Recent estimates project state sales tax revenues dropped by $3 billion in March and will drop by 25 percent in the second quarter. States and cities are desperate. The goods and services that are actually seeing increased demand, such as groceries and digital entertainment, are generally not subject to sales tax.

Seven states in the U.S. don’t impose a state income tax (Alaska, Florida, Nevada, South Dakota, Texas, Washington and Wyoming) and will therefore see an even larger revenue gap. Two other states (New Hampshire and Tennessee) don’t tax earned income, but do tax investment income.

Florida is particularly vulnerable to a reduction in tourism during its peak season and lost $770 million in March . Texas saw a 9.3 percent drop in sales tax revenue in March. Texas is further exposed to the oil industry and the drastic drop in gas demand. Nevada relies on sales tax revenue more than any other state, with general sales taxes representing 55 percent of the state and local own-source general revenue. Nevada has been hit especially hard due to the closure of its vital casino and tourism trade.
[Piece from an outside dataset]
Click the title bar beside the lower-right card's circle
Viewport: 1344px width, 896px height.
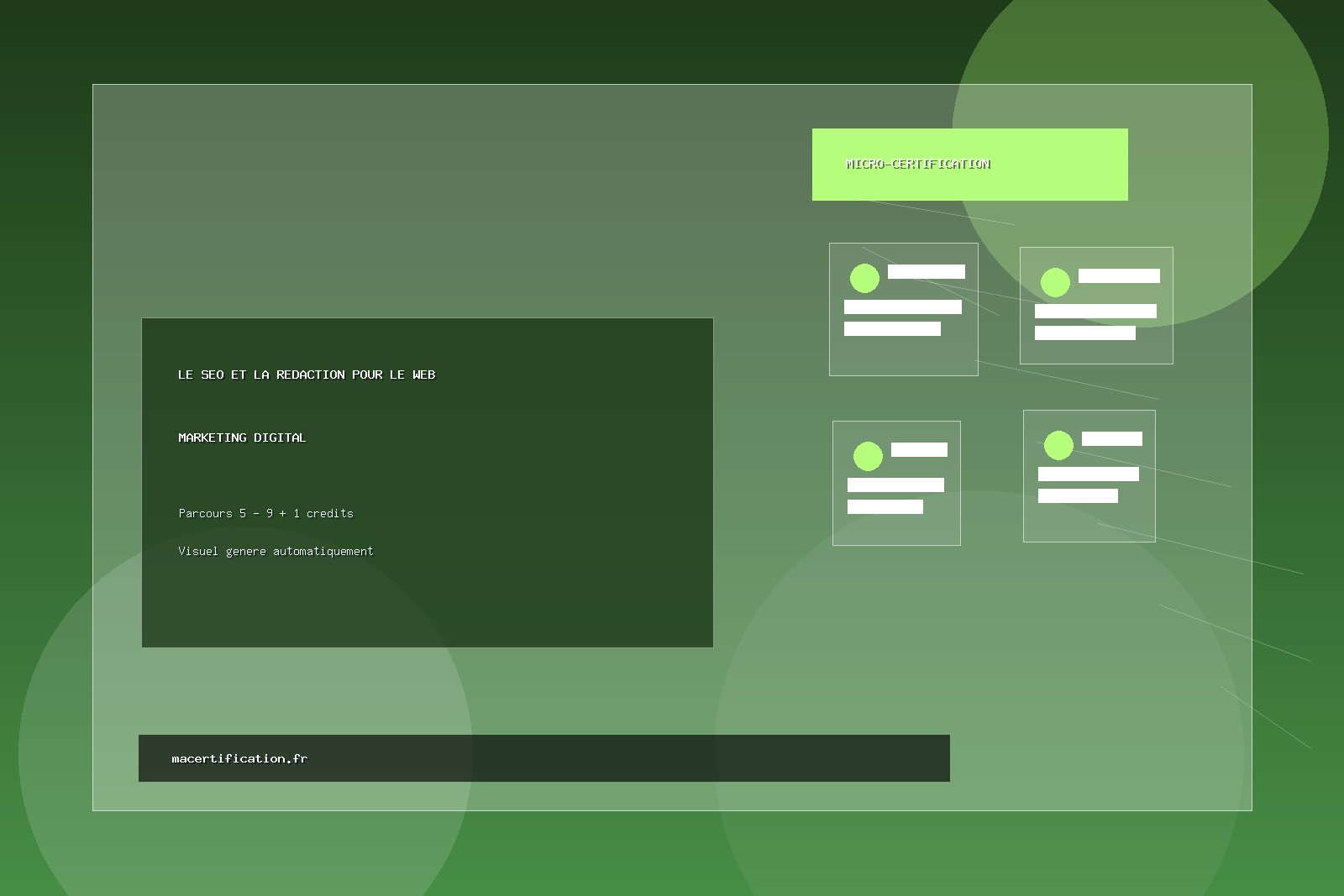click(1111, 438)
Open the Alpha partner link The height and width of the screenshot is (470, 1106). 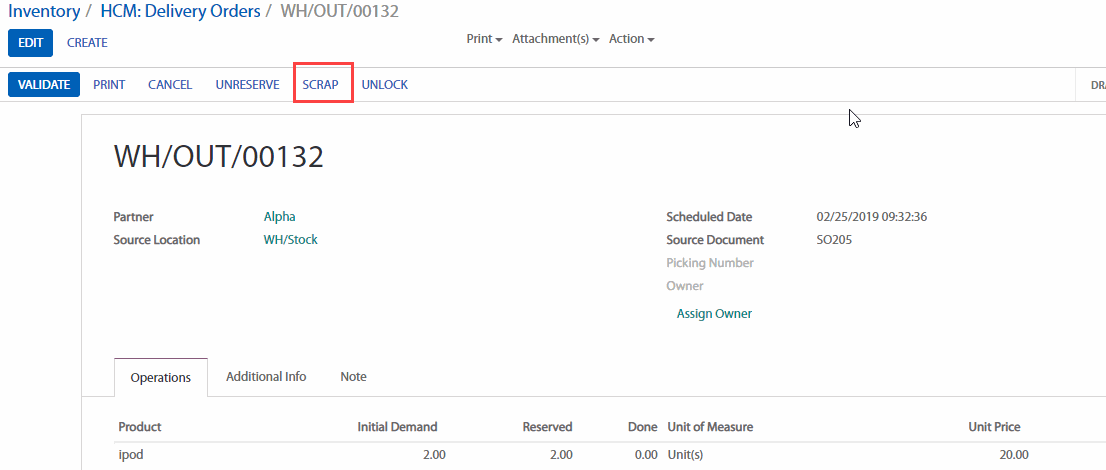pos(279,217)
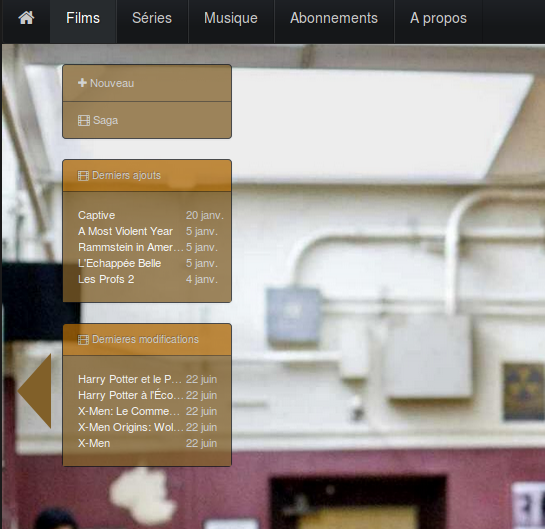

Amid stay-at-home mandates, both consumers and brands are shifting their focus to e-commerce. Online transactions through businesses like Amazon, Walmart, Target, eBay, Etsy and other “marketplace” facilitators are still a nascent revenue source of state revenue due to recent legislative changes but are coming into focus as a key tool for the states to make up for lost revenue

Governments are armed with fresh law. South Dakota v. Wayfair, the landmark Supreme Court decision issued on June 21, 2018, ruled that “economic nexus,” with some limitations, is sufficient for a state to enforce its tax regulations on out-of-state, or remote, sellers. The threshold model implemented in South Dakota included a minimum of $100,000 in gross sales or 200 transactions before “economic nexus” was triggered, thereby requiring the business to collect and remit sales tax.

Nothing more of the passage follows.